#### Aim of the exercise
Whenever a line in the data holds the string "Melume", copy that line.

#### Input
────────────────
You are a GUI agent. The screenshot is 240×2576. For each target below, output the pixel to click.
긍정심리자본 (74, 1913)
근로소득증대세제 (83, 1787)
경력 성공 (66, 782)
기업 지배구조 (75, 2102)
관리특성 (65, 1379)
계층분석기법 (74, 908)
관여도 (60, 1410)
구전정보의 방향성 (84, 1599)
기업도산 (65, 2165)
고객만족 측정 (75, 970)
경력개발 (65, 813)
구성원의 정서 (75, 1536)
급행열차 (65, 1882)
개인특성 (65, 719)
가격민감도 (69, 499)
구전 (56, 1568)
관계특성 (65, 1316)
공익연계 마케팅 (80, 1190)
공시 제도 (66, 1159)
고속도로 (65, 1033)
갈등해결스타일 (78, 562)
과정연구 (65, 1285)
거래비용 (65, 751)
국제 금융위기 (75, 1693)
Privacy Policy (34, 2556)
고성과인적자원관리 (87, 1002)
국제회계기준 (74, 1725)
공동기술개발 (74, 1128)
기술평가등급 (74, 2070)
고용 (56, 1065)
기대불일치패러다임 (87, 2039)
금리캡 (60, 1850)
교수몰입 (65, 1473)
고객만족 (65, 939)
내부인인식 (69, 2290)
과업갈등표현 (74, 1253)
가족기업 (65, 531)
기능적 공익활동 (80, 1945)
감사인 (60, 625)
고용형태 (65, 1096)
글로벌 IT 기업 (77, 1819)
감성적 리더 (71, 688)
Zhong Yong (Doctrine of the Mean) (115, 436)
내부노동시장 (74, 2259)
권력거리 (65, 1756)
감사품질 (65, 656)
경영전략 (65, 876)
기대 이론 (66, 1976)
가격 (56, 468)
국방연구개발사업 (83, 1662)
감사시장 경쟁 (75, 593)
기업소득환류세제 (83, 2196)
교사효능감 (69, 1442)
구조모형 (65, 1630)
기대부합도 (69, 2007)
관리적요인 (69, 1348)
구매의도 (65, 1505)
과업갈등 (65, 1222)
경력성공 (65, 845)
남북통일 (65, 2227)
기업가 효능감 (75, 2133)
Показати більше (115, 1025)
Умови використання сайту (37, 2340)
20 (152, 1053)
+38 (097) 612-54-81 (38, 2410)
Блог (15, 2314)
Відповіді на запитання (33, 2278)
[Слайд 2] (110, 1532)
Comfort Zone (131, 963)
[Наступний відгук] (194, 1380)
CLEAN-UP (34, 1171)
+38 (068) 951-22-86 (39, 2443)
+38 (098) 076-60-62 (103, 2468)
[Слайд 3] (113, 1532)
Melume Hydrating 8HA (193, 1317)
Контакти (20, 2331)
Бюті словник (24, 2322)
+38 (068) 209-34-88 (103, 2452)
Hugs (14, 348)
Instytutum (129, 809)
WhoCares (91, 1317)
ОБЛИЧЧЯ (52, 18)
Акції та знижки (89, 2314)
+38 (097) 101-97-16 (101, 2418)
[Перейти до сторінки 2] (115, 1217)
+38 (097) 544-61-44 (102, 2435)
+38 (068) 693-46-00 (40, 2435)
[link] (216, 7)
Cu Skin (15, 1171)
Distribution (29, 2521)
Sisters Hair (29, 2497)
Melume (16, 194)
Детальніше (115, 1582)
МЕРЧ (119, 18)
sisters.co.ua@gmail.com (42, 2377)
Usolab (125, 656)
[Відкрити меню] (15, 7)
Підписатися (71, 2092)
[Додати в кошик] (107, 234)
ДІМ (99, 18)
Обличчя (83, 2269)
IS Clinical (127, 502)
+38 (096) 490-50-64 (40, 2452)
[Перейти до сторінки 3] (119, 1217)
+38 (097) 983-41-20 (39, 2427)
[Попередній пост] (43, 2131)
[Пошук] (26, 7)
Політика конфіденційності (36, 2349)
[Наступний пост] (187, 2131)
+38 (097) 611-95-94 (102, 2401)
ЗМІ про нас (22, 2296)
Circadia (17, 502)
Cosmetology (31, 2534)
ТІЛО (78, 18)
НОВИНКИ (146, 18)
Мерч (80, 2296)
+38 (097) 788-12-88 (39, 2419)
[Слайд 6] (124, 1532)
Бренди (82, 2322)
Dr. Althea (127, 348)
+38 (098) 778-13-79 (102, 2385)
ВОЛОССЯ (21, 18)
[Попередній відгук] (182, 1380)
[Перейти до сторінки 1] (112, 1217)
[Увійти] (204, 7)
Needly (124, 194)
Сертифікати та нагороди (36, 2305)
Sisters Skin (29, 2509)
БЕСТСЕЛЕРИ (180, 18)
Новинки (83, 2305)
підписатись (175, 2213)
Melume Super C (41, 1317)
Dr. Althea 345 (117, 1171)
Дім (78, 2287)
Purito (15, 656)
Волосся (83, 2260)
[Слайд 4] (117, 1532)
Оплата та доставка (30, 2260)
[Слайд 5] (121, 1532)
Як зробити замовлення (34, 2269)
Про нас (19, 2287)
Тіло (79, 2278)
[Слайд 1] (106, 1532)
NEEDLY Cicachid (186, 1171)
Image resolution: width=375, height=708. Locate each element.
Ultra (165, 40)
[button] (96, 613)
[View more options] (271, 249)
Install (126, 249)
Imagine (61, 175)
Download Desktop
────────────────
#### Response for this exercise
Melume Hydrating 8HA (193, 1317)
Melume (16, 194)
Melume Super C (41, 1317)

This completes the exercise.